Yes, that is the intention in the longterm.

But in the short term, where I'm doing just enough to fix the %dr6 bits,
putting this unconditionally in PENDING_DBG will break the emulation of
mov-to-ss until the bigger todo of "wire INTERRUPTIBILITY/ACTIVITY state
into the emulation context" is complete.

The latter is definitely too big to fit into 4.18, and I can't
intentionally regress mov-to-ss in a series we intend to backport.

~Andrew
Jan Beulich Sept. 18, 2023, 12:47 p.m. UTC | #5
On 18.09.2023 14:19, Andrew Cooper wrote:
> On 18/09/2023 12:30 pm, Jan Beulich wrote:
>> On 18.09.2023 11:24, Andrew Cooper wrote:
>>> On 15/09/2023 9:36 pm, Andrew Cooper wrote:
>>>> --- a/xen/arch/x86/x86_emulate/x86_emulate.c
>>>> +++ b/xen/arch/x86/x86_emulate/x86_emulate.c
>>>> @@ -8379,13 +8379,6 @@ x86_emulate(
>>>>      if ( !mode_64bit() )
>>>>          _regs.r(ip) = (uint32_t)_regs.r(ip);
>>>>  
>>>> -    /* Should a singlestep #DB be raised? */
>>>> -    if ( rc == X86EMUL_OKAY && singlestep && !ctxt->retire.mov_ss )
>>>> -    {
>>>> -        ctxt->retire.singlestep = true;
>>>> -        ctxt->retire.sti = false;
>>>> -    }
>>>> -
>>>>      if ( rc != X86EMUL_DONE )
>>>>          *ctxt->regs = _regs;
>>>>      else
>>>> @@ -8394,6 +8387,19 @@ x86_emulate(
>>>>          rc = X86EMUL_OKAY;
>>>>      }
>>>>  
>>>> +    /* Should a singlestep #DB be raised? */
>>>> +    if ( rc == X86EMUL_OKAY && singlestep )
>>>> +    {
>>>> +        ctxt->retire.pending_dbg |= X86_DR6_BS;
>>>> +
>>>> +        /* BROKEN - TODO, merge into pending_dbg. */
>>>> +        if ( !ctxt->retire.mov_ss )
>>>> +        {
>>>> +            ctxt->retire.singlestep = true;
>>>> +            ctxt->retire.sti = false;
>>>> +        }
>>> I occurs to me that setting X86_DR6_BS outside of the !mov_ss case will
>>> break HVM (when HVM swaps from singlestep to pending_dbg) until one of
>>> the further TODOs is addressed.
>>>
>>> This will need bringing back within the conditional to avoid regressions
>>> in the short term.
>> I'm afraid I don't understand this: Isn't the purpose to latch state no
>> matter whether it'll be consumed right away, or only on the next insn?
> 
> Yes, that is the intention in the longterm.
> 
> But in the short term, where I'm doing just enough to fix the %dr6 bits,
> putting this unconditionally in PENDING_DBG will break the emulation of
> mov-to-ss until the bigger todo of "wire INTERRUPTIBILITY/ACTIVITY state
> into the emulation context" is complete.

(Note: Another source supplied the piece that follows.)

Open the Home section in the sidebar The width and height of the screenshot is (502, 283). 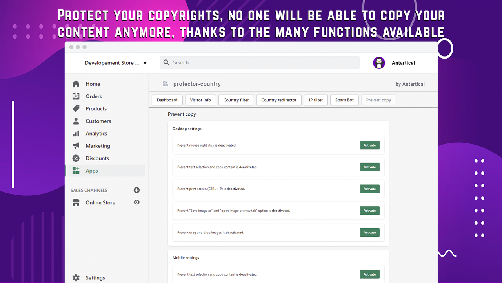(76, 84)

Since I assume we're talking about the tail of _hvm_emulate_one(), my
problem is that I cannot see how setting X86_DR6_BS would lead to a
problem there. Plus you don't touch x86/hvm/ at all in the series, and
the pending_dbg field gets newly introduced in the patch here. Hence it
looks to me as if for HVM the field could take any value, without
breaking the code. But then, from you explicitly pointing out a problem,
I can only infer that I'm overlooking something.

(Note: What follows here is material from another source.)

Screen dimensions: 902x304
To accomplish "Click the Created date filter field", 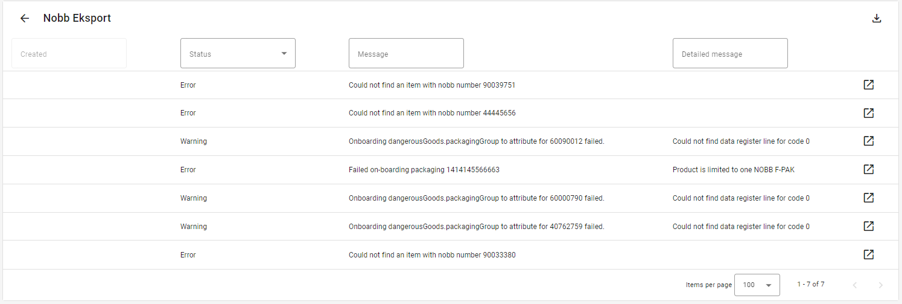I will (69, 53).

> The latter is definitely too big to fit into 4.18, and I can't
> intentionally regress mov-to-ss in a series we intend to backport.

Of course.

Jan
diff mbox series

Patch

diff --git a/xen/arch/x86/x86_emulate/x86_emulate.c b/xen/arch/x86/x86_emulate/x86_emulate.c
index 94caec1d142c..de7f99500e3f 100644
--- a/xen/arch/x86/x86_emulate/x86_emulate.c
+++ b/xen/arch/x86/x86_emulate/x86_emulate.c
@@ -8379,13 +8379,6 @@  x86_emulate(
     if ( !mode_64bit() )
         _regs.r(ip) = (uint32_t)_regs.r(ip);
 
-    /* Should a singlestep #DB be raised? */
-    if ( rc == X86EMUL_OKAY && singlestep && !ctxt->retire.mov_ss )
-    {
-        ctxt->retire.singlestep = true;
-        ctxt->retire.sti = false;
-    }
-
     if ( rc != X86EMUL_DONE )
         *ctxt->regs = _regs;
     else
@@ -8394,6 +8387,19 @@  x86_emulate(
         rc = X86EMUL_OKAY;
     }
 
+    /* Should a singlestep #DB be raised? */
+    if ( rc == X86EMUL_OKAY && singlestep )
+    {
+        ctxt->retire.pending_dbg |= X86_DR6_BS;
+
+        /* BROKEN - TODO, merge into pending_dbg. */
+        if ( !ctxt->retire.mov_ss )
+        {
+            ctxt->retire.singlestep = true;
+            ctxt->retire.sti = false;
+        }
+    }
+
     ctxt->regs->eflags &= ~X86_EFLAGS_RF;
 
  done:
diff --git a/xen/arch/x86/x86_emulate/x86_emulate.h b/xen/arch/x86/x86_emulate/x86_emulate.h
index 698750267a90..fbc023c37e34 100644
--- a/xen/arch/x86/x86_emulate/x86_emulate.h
+++ b/xen/arch/x86/x86_emulate/x86_emulate.h
@@ -588,15 +588,23 @@  struct x86_emulate_ctxt
     /* Canonical opcode (see below) (valid only on X86EMUL_OKAY). */
     unsigned int opcode;
 
-    /* Retirement state, set by the emulator (valid only on X86EMUL_OKAY). */
+    /*
+     * Retirement state, set by the emulator (valid only on X86EMUL_OKAY).
+     *
+     * TODO: all this state should be input/output from the VMCS PENDING_DBG,
+     * INTERRUPTIBILITY and ACTIVITIY fields.
+     */
     union {
-        uint8_t raw;
+        unsigned long raw;
         struct {
+            /* Accumulated %dr6 trap bits, positive polarity. */
+            unsigned int pending_dbg;
+
             bool hlt:1;          /* Instruction HLTed. */
             bool mov_ss:1;       /* Instruction sets MOV-SS irq shadow. */
             bool sti:1;          /* Instruction sets STI irq shadow. */
             bool unblock_nmi:1;  /* Instruction clears NMI blocking. */
-            bool singlestep:1;   /* Singlestepping was active. */
+            bool singlestep:1;   /* Singlestepping was active. (TODO, merge into pending_dbg) */
         };
     } retire;